During execution, the current state of an instance is given by the events that already occurred. While a trace captures the information of a completed instance, we refer to the sequence of the first l events of an instance as a prefix.

Definition 2

(Prefix). Given an event trace \(\theta = \left\langle \lambda (e_1),\lambda (e_2),\ldots ,\lambda (e_{n}) \right\rangle \), a prefix of this trace with length \(l \in \mathbb {N}\) is defined as

$$ \theta _l:= \left\{ \begin{array}{ll} \left\langle \right\rangle &{} if\,l = 0\\ \left\langle \lambda (e_1),\ldots ,\lambda (e_{l}) \right\rangle &{} if\,0 < l \le n \\ \left\langle \lambda (e_1),\ldots ,\lambda (e_{n}) \right\rangle &{} otherwise\\ \end{array} \right. $$

For a training log \(L\), we also define the set of all prefixes in this log as \(L_{pre} = \{ \theta _l| \theta \in L\wedge 1 \le l \le |\theta |\}\).

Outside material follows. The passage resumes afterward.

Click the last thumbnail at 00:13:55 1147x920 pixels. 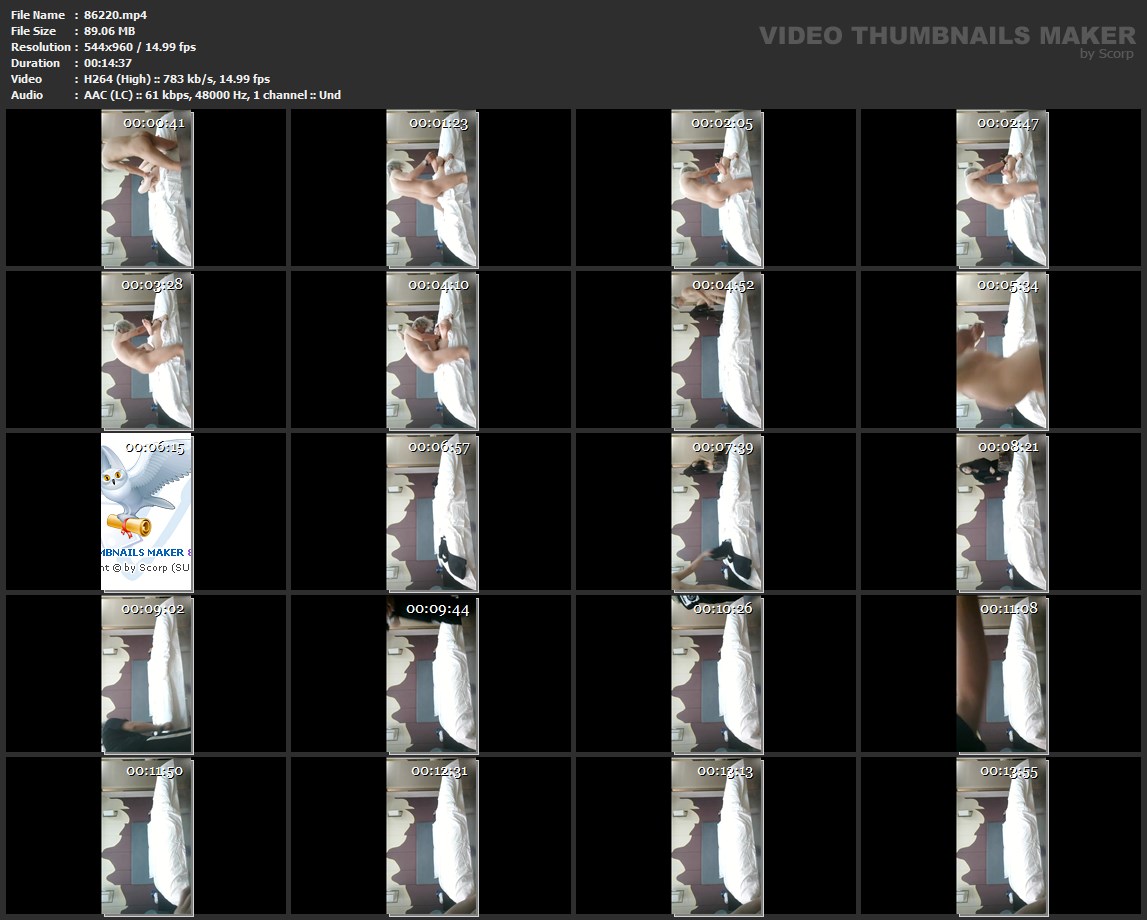[x=1001, y=836]

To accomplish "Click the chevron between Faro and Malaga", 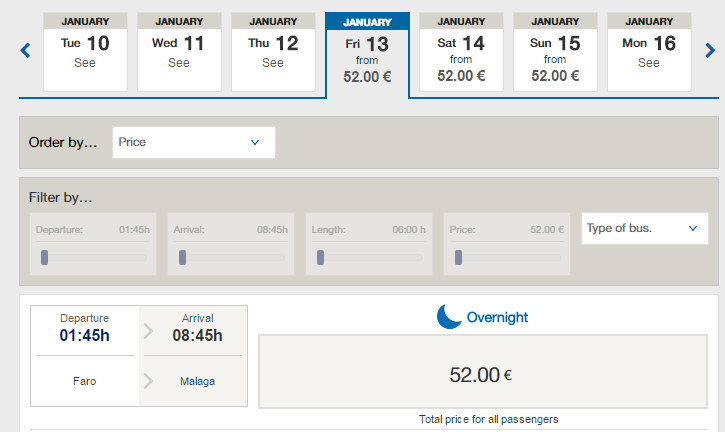I will click(x=148, y=381).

Classification and Features. For each completed trace, the outcome might be given in terms of one of m behavioral classes, where the function \(cl: L\rightarrow C\) with \(C= \{c_1,\ldots ,c_m\}\) represents the classification of the traces. The goal is to learn this classification and to derive a prediction function \(pr: L_{pre} \rightarrow C\) that can be used to classify traces as well as prefixes. It is important to note that the prediction function is trained on a mapping from the traces to the classes, but allows for the classification of traces and prefixes.

To support the learning of such prediction functions, traces and prefixes are typically encoded using features. More specifically, we are interested in feature encoding functions \(\phi : L_{pre} \rightarrow \mathbf {F}\) where \(\mathbf {F}= (F_1,\ldots ,F_n)\) is a vector of n feature variables. Thus, prefixes and traces are no longer represented as a sequence of event labels, but as a feature vector \(\mathbf {f}= (f_1,\ldots ,f_n)\) where each element \(f_i\) takes a value from the domain \(D_i\) of the respective feature variable \(F_i\). By relying on a certain feature encoding \(\phi \), the argument of the prediction function \(pr: L_{pre} \rightarrow C\) changes and the function \(pr: \phi (L_{pre}) \rightarrow C\) now classifies traces based on feature vectors. Moreover, the learning of such a prediction function is carried out in two steps. The first (optional) step is feature learning: given a set of training traces \(L\), the feature encoding function \(\phi \) is learned and each training trace \(\theta \in L\) is encoded as a feature vector based on the learned encoding function \(\mathbf {f}= \phi (\theta )\). After that, a prediction model is learned based on the feature vectors. To classify an observed prefix \(\theta _l^r\) at runtime, it is first encoded as a feature vector \(\mathbf {f}^r = \phi (\theta _l^r)\), which is subsequently passed to the prediction model to obtain the classification \(c^r = pr(\mathbf {f}^r)\).

4 Generating Synthetic Data

Subsequently, we outline how we generated and used data in our experiments, and point to the aspects that allowed us to gain a deeper understanding of how approaches work. We also made the synthetic data from our experiments publicly availableFootnote 2.

Fig. 1.
figure 1

Models with normative behavior (We introduced the notation \(i \le x\) with \(x \in \mathbb {N}\) to indicate that an event has to be among the first x events.)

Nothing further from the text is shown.